What is being asked
Omit the pictures while printing every entry below exactly as given.

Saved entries
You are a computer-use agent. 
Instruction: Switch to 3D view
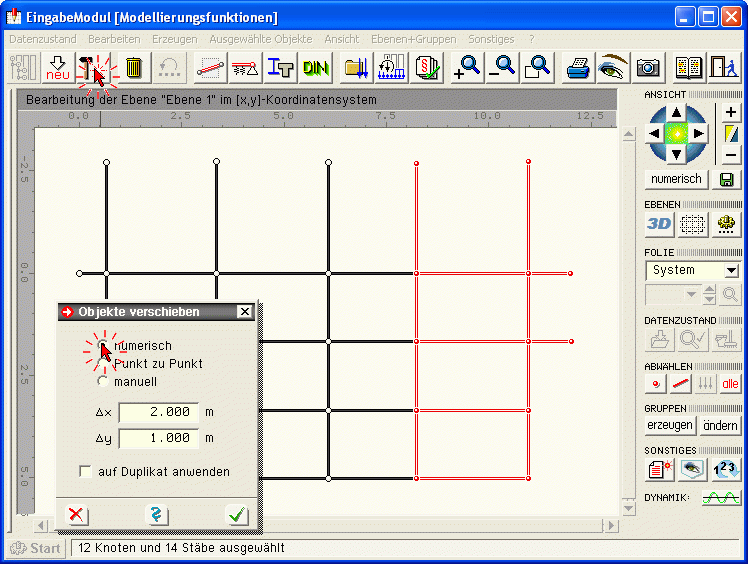pos(659,224)
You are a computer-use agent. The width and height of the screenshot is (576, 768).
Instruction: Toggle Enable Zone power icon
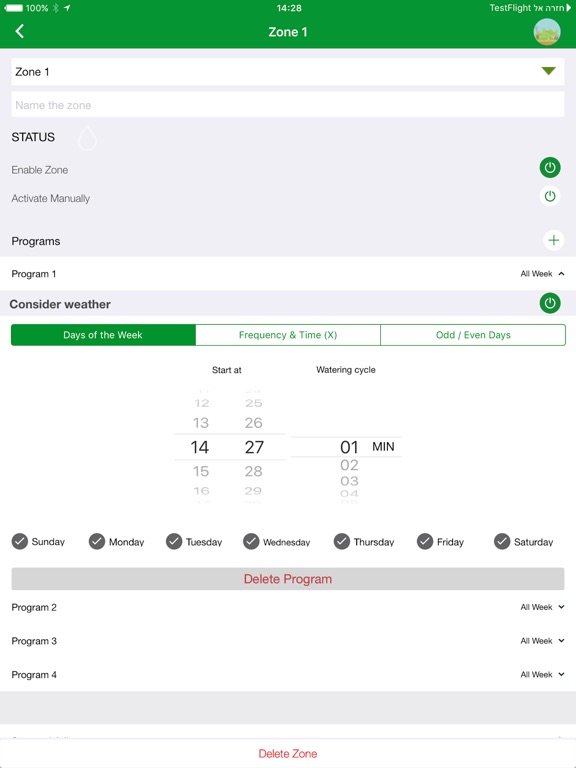click(550, 168)
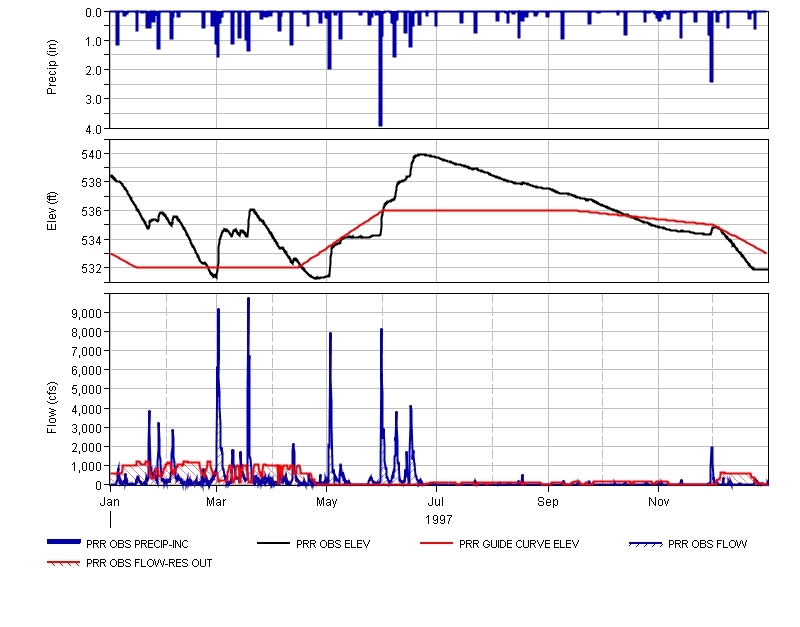Click the 1997 year label below the axis
Viewport: 800px width, 627px height.
click(x=437, y=520)
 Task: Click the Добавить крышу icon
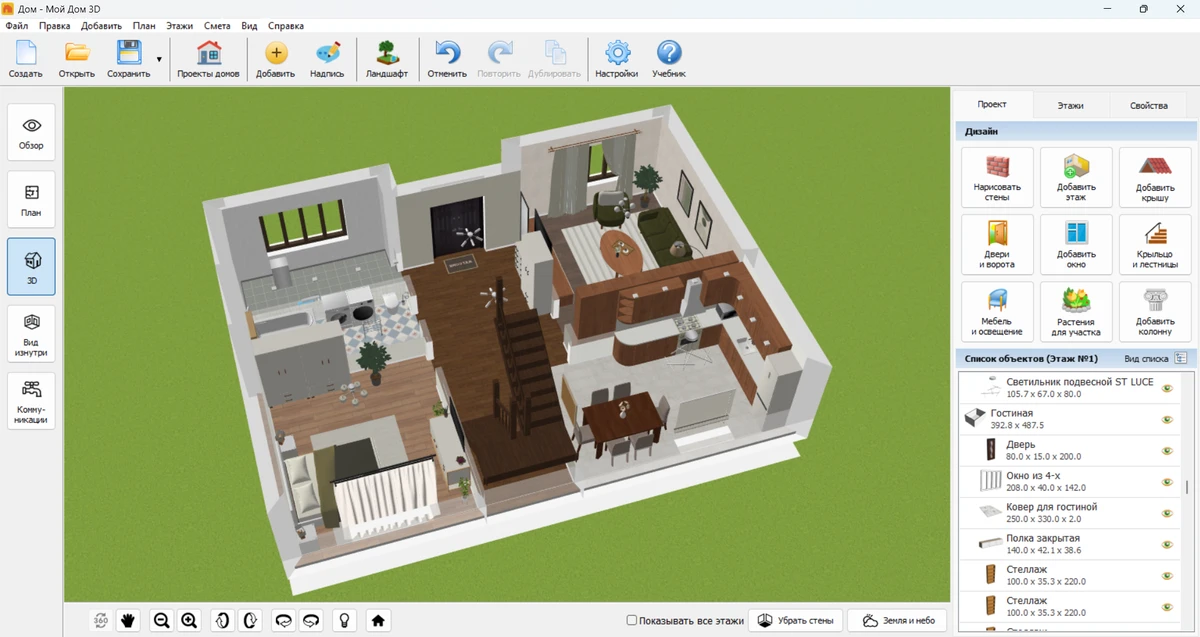pos(1155,177)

Output for this exercise
You are a computer-use agent. 
Instruction: Switch to 3D view
pos(659,224)
You are a computer-use agent. The width and height of the screenshot is (576, 768).
Instruction: Toggle Enable Zone power icon
click(550, 168)
Click the 1997 year label below the axis
Viewport: 800px width, 627px height.
click(x=437, y=520)
 Task: Click the Добавить крышу icon
pos(1155,177)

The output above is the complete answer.